D’ailleurs, la bataille de la Crémaillère se joue aussi sur le terrain pénal. Elle a déjà donné lieu au dépôt d’une dizaine de plaintes croisées pour "escroquerie en bande organisée", "extorsion de fonds", "détournement d’actifs", "abus de biens sociaux", "faux et usage de faux" ou encore "corruption". Certaines visant même directement l’ancien gardien des bijoux de la couronne monégasque, Claude Palmero. "Manœuvres purement dilatoires, tempête son avocate, Me Marie-Alix Canu-Bernard, dont le seul but est de retarder des décisions de justice civiles dont les auteurs de ces plaintes pénales savent pertinemment qu’elles leur seront défavorables". Me Jean-Marie Tomasi n’hésite pas, quant à lui, à parler de "terrorisme judiciaire" organisé par "une bande d’individus qui tente par tous moyens de grappiller de l’argent".

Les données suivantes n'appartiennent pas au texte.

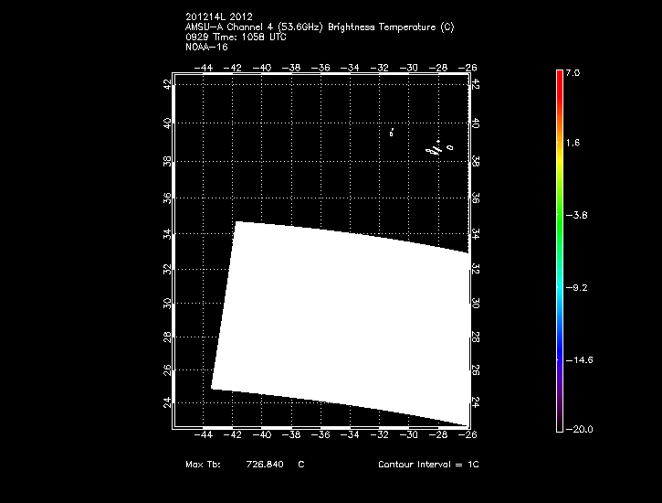Click the storm ID title 201214L 2012

219,16
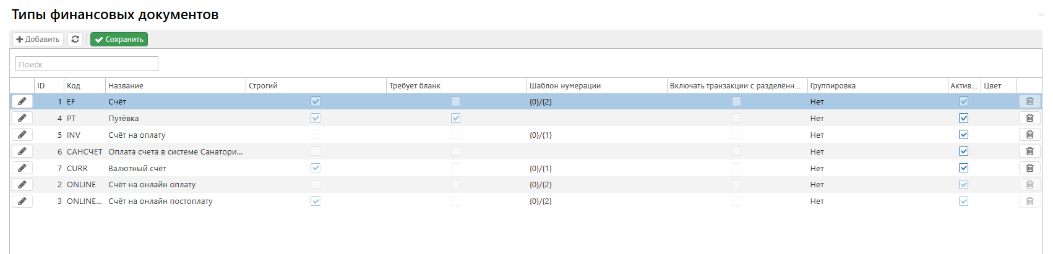1053x254 pixels.
Task: Focus the Поиск search field
Action: click(87, 64)
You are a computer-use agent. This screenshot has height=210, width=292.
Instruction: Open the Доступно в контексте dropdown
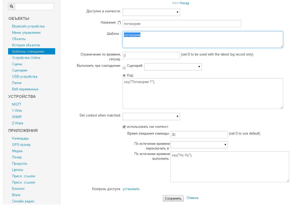151,12
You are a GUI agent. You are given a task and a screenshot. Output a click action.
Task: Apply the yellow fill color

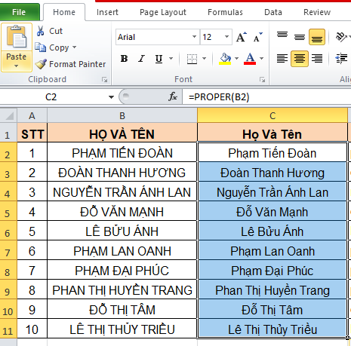pyautogui.click(x=225, y=59)
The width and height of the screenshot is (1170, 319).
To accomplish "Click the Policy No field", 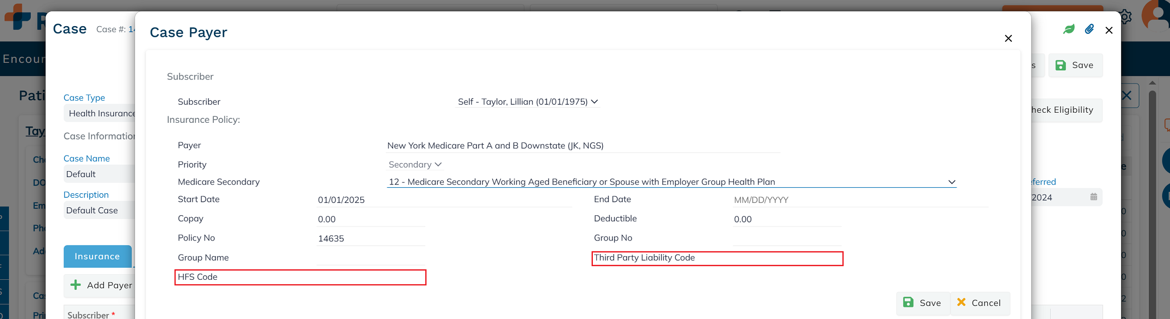I will click(x=371, y=238).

Enregistrements "pirates" et textos compromettants

Alors "vente parfaite" ou "casse du siècle"? Si pour Claude Palmero cette transaction s’est faite "dans la plus totale légalité", ses détracteurs ne manquent pas de griefs: actes "cachés", "responsabilité des notaires engagée", actionnariat "contesté" d’une holding luxembourgeoise… Jusqu’au paiement de supposées commissions à Monaco et de présumés pots-de-vin, côté français cette fois. De très lourdes accusations que viendraient étayer une série d’enregistrements pirates transmis à la justice et auxquels Nice-Matin a eu accès. Sur la base de ces audios, de textos échangés au sommet de l’État monégasque et de bien d’autres documents, nous avons reconstitué la saga de la Crémaillère. Tout au long de la semaine Nice-Matin va dévoiler les dessous de cette vente dont même le prix exact semble faire mystère.

*Moneyval est un organe de suivi permanent du Conseil de l’Europe chargé d’évaluer le respect des principales normes internationales en matière de lutte contre le blanchiment de capitaux et le financement du terrorisme.